> [Reading text]:
——

Wednesday, June 15, 2011

US Hot Stocks: BSX, SPWRA, REE, REGN, OI


Boston Scientific Corp. (NYSE: BSX) rallied more than 4% on Wednesday after bigger rival Johnson & Johnson (NYSE: JNJ) announced that it plans to stop making Cypher drug-coated heart stents and end development of a new model in a restructuring that will close two factories and cut as many as 1,000 jobs.

Shares of SunPower Corporation (NASDAQ: SPWRA) plunged more than 14% after French oil major Total SA said Thursday its tender offer on 60% of the A and B shares of U.S.-based solar panel manufacturer was successful.

Rare Element Resources (AMEX: REE) rallied more than 4% on Wednesday after the company said its Bear Lodge project in Wyoming has 20% more rare earth oxides in it than the company previously estimated.

Regeneron Pharmaceuticals, Inc. (NASDAQ: REGN) surged more than 7% after the Food and Drug Administration confirmed that studies of Regeneron Pharmaceuticals Inc.'s proposed eye drug met effectiveness goals and the agency didn't raise any major safety concerns prior to a Friday advisory panel. The drug, called VEGF Trap-Eye, is designed treat a vision-deteriorating condition called wet age-related macular degeneration. The studies compared the Regeneron drug to Roche Holding AG's Lucentis, the leading treatment for the condition. The U.S. agency said the proposed eye drug by Regeneron was equally effective as Lucentis when comparing the proportion of patients who maintained their vision.

——

> [Questions to answer]:
[A] According to the hot stocks report, how many jobs could Johnson & Johnson's restructuring cut?
[B] Give the continuation of the hot stocks report, starting after its final sentence.
The entries after this sentence have nothing to do with the hot stocks report.

——

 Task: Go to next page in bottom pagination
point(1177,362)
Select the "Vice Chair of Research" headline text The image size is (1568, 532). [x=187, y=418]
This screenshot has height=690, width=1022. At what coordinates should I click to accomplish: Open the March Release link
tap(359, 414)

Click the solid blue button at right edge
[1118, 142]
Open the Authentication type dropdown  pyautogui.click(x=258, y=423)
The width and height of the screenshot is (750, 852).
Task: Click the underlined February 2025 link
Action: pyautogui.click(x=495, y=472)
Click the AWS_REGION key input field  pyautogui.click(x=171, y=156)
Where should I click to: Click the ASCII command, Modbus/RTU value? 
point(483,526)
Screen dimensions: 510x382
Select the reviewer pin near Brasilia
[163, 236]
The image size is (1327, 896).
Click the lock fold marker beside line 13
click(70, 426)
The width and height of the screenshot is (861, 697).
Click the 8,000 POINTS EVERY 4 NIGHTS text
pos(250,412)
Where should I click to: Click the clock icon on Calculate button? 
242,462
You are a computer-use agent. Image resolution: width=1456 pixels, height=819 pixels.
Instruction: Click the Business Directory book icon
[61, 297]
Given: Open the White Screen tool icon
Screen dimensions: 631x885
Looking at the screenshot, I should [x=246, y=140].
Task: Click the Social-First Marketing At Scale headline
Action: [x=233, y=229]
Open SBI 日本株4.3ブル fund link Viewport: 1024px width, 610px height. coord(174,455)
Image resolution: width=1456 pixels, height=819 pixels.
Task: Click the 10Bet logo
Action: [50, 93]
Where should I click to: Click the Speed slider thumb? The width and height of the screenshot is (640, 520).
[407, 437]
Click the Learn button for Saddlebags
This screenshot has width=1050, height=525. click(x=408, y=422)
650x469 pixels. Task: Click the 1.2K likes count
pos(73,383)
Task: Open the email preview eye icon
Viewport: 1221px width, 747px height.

——

> [Answers by item number]:
[A] As many as 1,000 jobs.

[B]
Owens-Illinois, Inc. (NYSE: OI) slumped more than 10% after the company said that it now expects second quarter adjusted net earnings will be down from the prior year period. However, the company anticipates that second quarter results would be in line with the prior year Segment operating profit margins in the second quarter of 2011 will likely decline between 3 and 6 percentage points from second quarter 2010 levels. Owens-Illinois' global shipment levels are still expected to rise 5 to 10 percent year-over-year on the back of several acquisitions made in 2010. Demand remains strong across most markets and end-use categories, except in Australia and New Zealand and North America beer business, the company said. However, the benefit of stronger global shipments will be offset by higher-than-expected costs. The company has also incurred additional manufacturing and delivery costs. Therefore, the operating leverage expected from higher production levels will not be fully realized in the second quarter, Owens-Illinois noted. As a result, O-I will not fully realize the operating leverage expected from higher production levels in the second quarter of 2011. Meanwhile, O-I's Asia Pacific region continues to face challenging market conditions in Australia and New Zealand. The currencies in those countries have continued to appreciate, reaching record levels against the U.S. dollar in the second quarter. Stronger currencies have negatively impacted exports, including wine, which is one of O-I's key end-use categories in those two countries.